Witnesses say about 500 dead in Mediterranean shipwreck

Migrants rescued from another boat tell UN refugee agency they saw deadly collision; Italian navy works to raise boat and bodies

Men waiting to disembark from the Italian Coast Guard vessel "Dattilo" in the port of Messina, Sicily, following a rescue operation of migrants and refugees at sea, February 1, 2016. (AFP/GIOVANNI ISOLINO)
Men waiting to disembark from the Italian Coast Guard vessel "Dattilo" in the port of Messina, Sicily, following a rescue operation of migrants and refugees at sea, February 1, 2016. (AFP/GIOVANNI ISOLINO)

Migrants rescued from a small boat in the Mediterranean told the UN refugee agency they had witnessed a shipwreck that claimed 500 lives, a UNHCR spokeswoman said Wednesday.

The 41 survivors from Somalia, Sudan, Ethiopia and Egypt described seeing “a large shipwreck that took place in the Mediterranean Sea claiming the lives of approximately 500 people,” Carlotta Sami said in a statement sent to AFP.

On Monday Italy’s navy said that work to salvage a sunken trawler stuffed with the corpses of refugees was progressing but that the wreck would not be brought to port before next month.

In a statement on the first anniversary of a disaster in which hundreds of refugees are feared to have perished, the navy said the salvage operation was behind schedule because of poor sea conditions in the area off Libya where the boat went down on the night of April 18-19, 2015.

Italian Prime Minister Matteo Renzi has vowed to give every one of the victims a decent burial.

Only 28 people survived the disaster, which occurred after the overcrowded trawler collided with a large cargo ship that had gone to help it.

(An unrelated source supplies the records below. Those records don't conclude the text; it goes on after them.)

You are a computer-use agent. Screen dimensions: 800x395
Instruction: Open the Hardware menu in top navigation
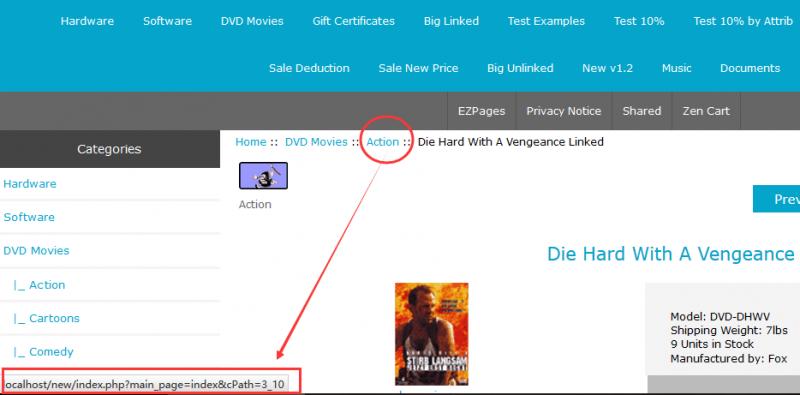[x=87, y=21]
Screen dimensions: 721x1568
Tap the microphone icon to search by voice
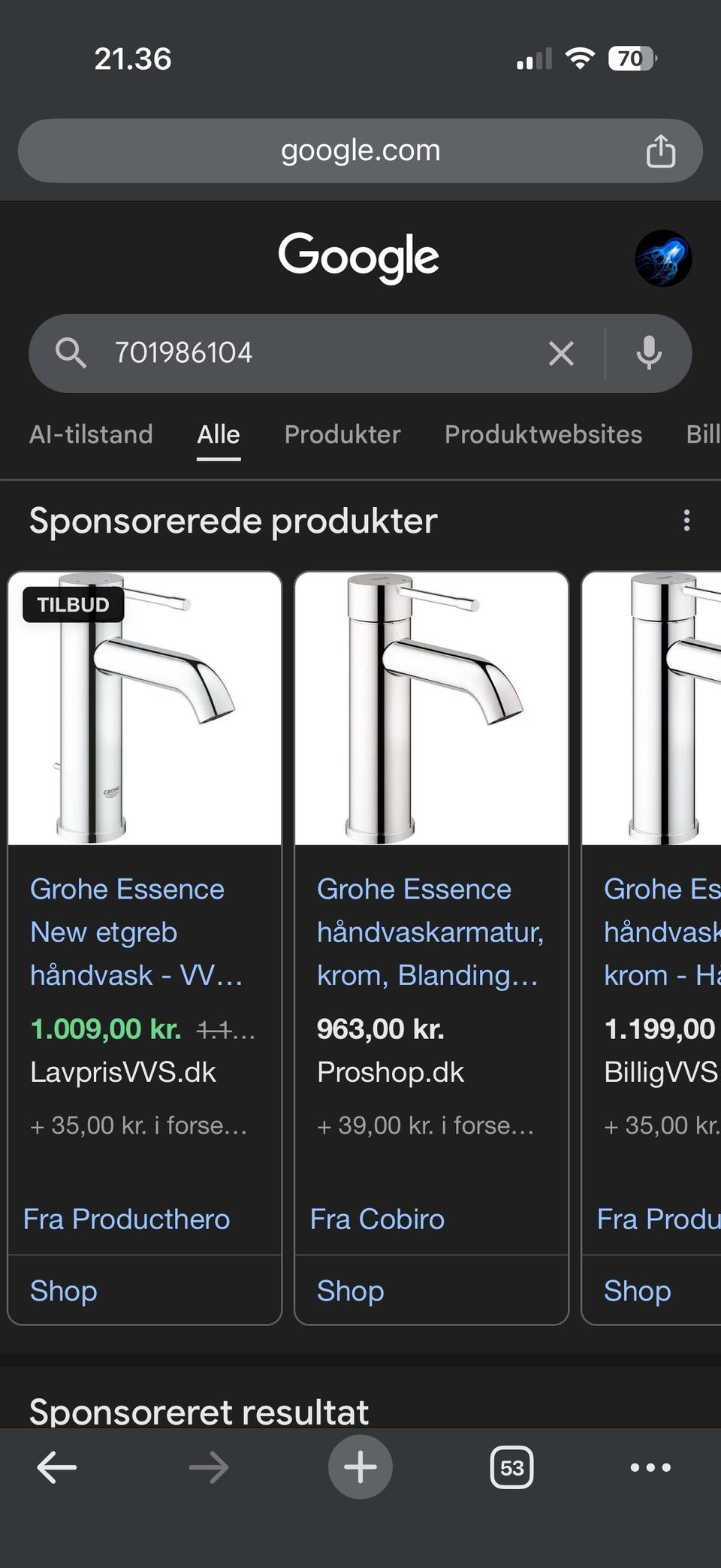tap(649, 353)
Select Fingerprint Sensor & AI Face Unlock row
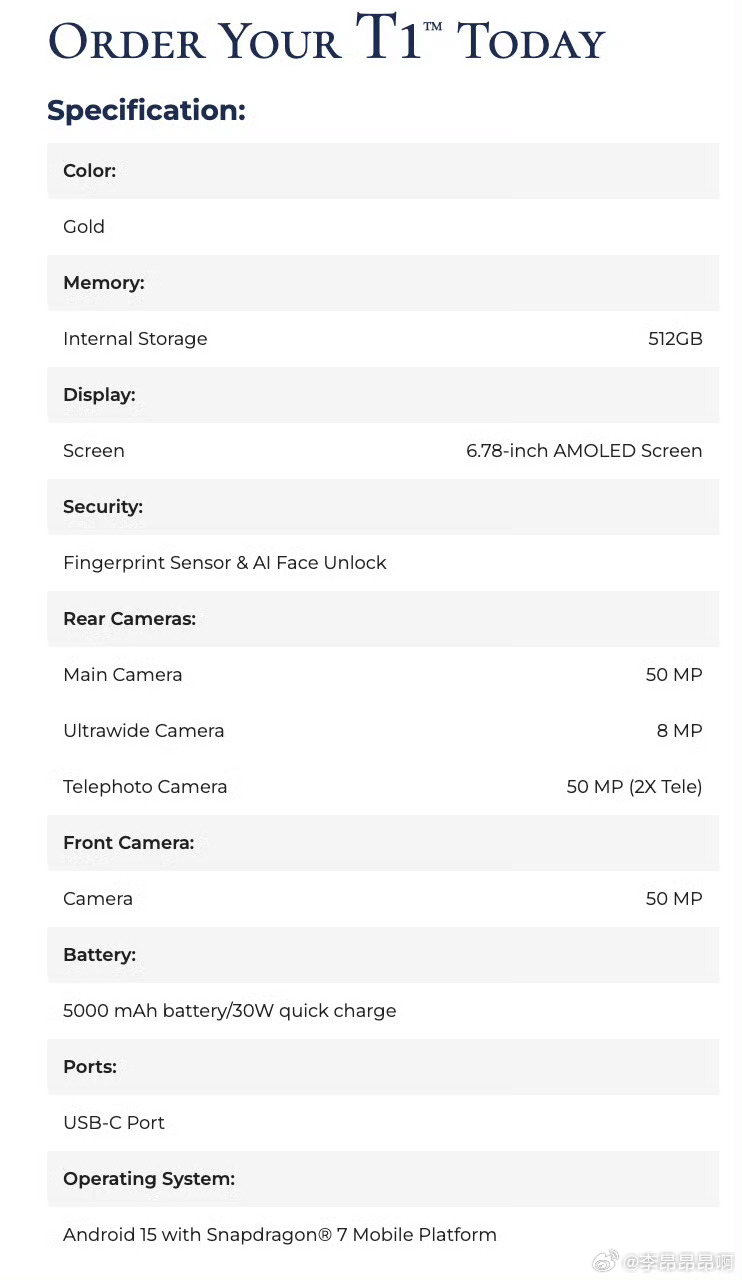The width and height of the screenshot is (742, 1280). pos(383,563)

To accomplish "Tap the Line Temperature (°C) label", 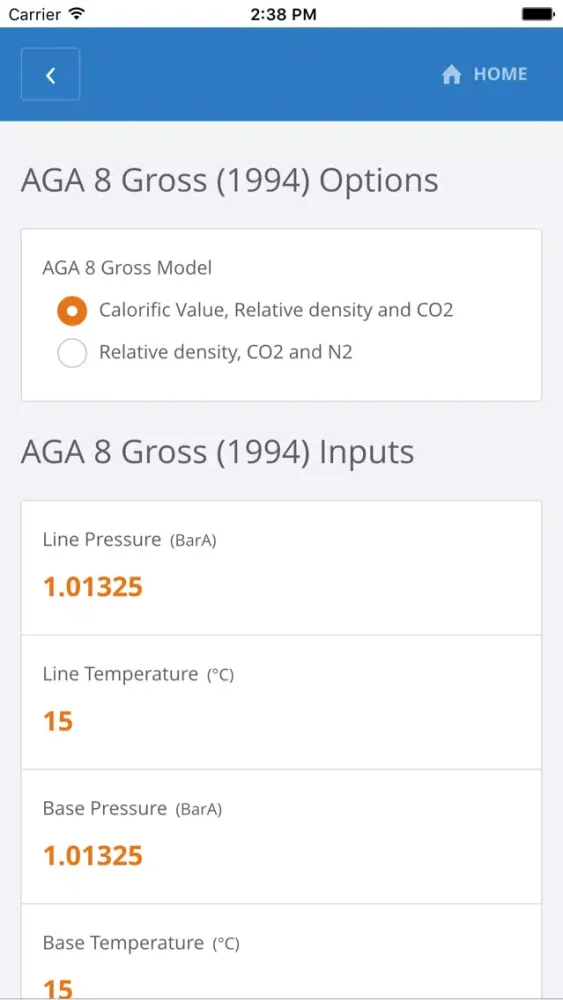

The sinking is thought to have been the deadliest of the current migrant crisis and the worst to have occurred in the Mediterranean in decades.

The boat sank to a depth of 380 meters. Italian divers have recovered 169 bodies from around it and seen hundreds more trapped inside.

Once raised, the boat is to be towed to the port of Augusta in Sicily where attempts will be made to identify the victims from any documents not destroyed by the water and with the help of DNA experts.